» To do
Return the lines of the records from the one containing "Given: Click the Calle Dueñas route value" through the one containing "Check the May", both included, reproducing each line verbatim.

» Exercise input
= = = = = = =

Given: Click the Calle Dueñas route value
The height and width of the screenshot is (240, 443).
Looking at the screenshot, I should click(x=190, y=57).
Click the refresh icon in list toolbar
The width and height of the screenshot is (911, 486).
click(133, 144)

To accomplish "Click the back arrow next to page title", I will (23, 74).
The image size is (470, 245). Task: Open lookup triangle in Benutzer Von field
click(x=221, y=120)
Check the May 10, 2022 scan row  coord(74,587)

= = = = = = =

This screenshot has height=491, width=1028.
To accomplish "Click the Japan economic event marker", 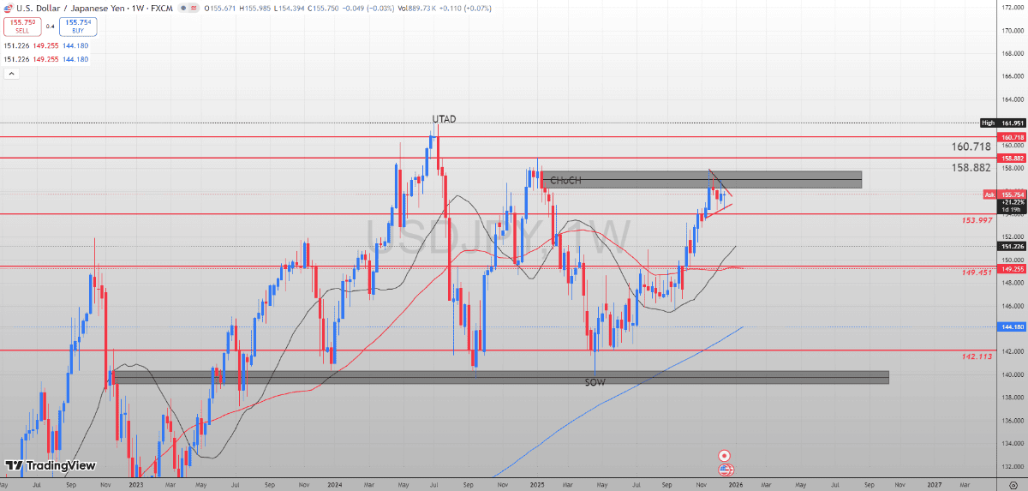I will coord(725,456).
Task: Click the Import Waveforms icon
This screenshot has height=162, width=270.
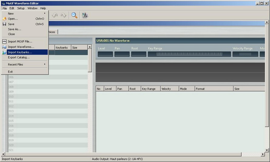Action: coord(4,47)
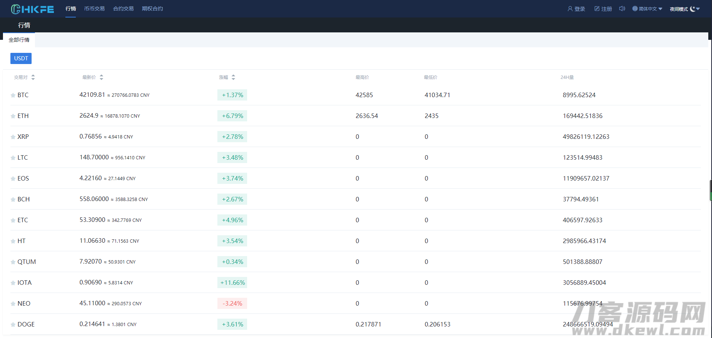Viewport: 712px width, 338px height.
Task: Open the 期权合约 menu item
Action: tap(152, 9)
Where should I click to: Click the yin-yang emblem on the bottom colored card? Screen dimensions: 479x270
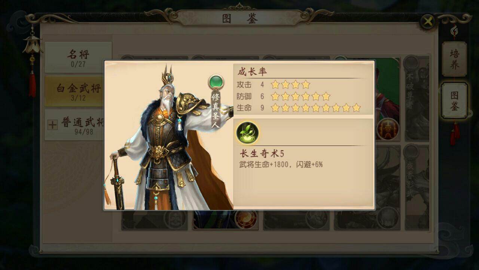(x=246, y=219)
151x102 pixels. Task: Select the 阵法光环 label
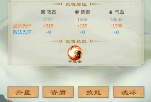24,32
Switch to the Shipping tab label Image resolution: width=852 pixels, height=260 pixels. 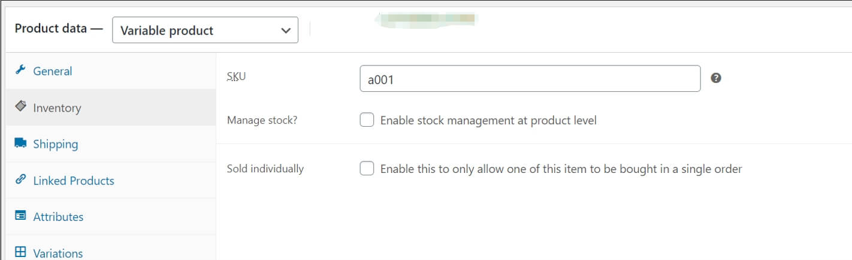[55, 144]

= = = = = = =

» Answer to the task
Given: Click the Calle Dueñas route value
The height and width of the screenshot is (240, 443).
Looking at the screenshot, I should click(x=190, y=57).
Click the refresh icon in list toolbar
The width and height of the screenshot is (911, 486).
click(133, 144)

To accomplish "Click the back arrow next to page title", I will (23, 74).
The image size is (470, 245). Task: Open lookup triangle in Benutzer Von field
click(x=221, y=120)
Check the May 10, 2022 scan row  coord(74,587)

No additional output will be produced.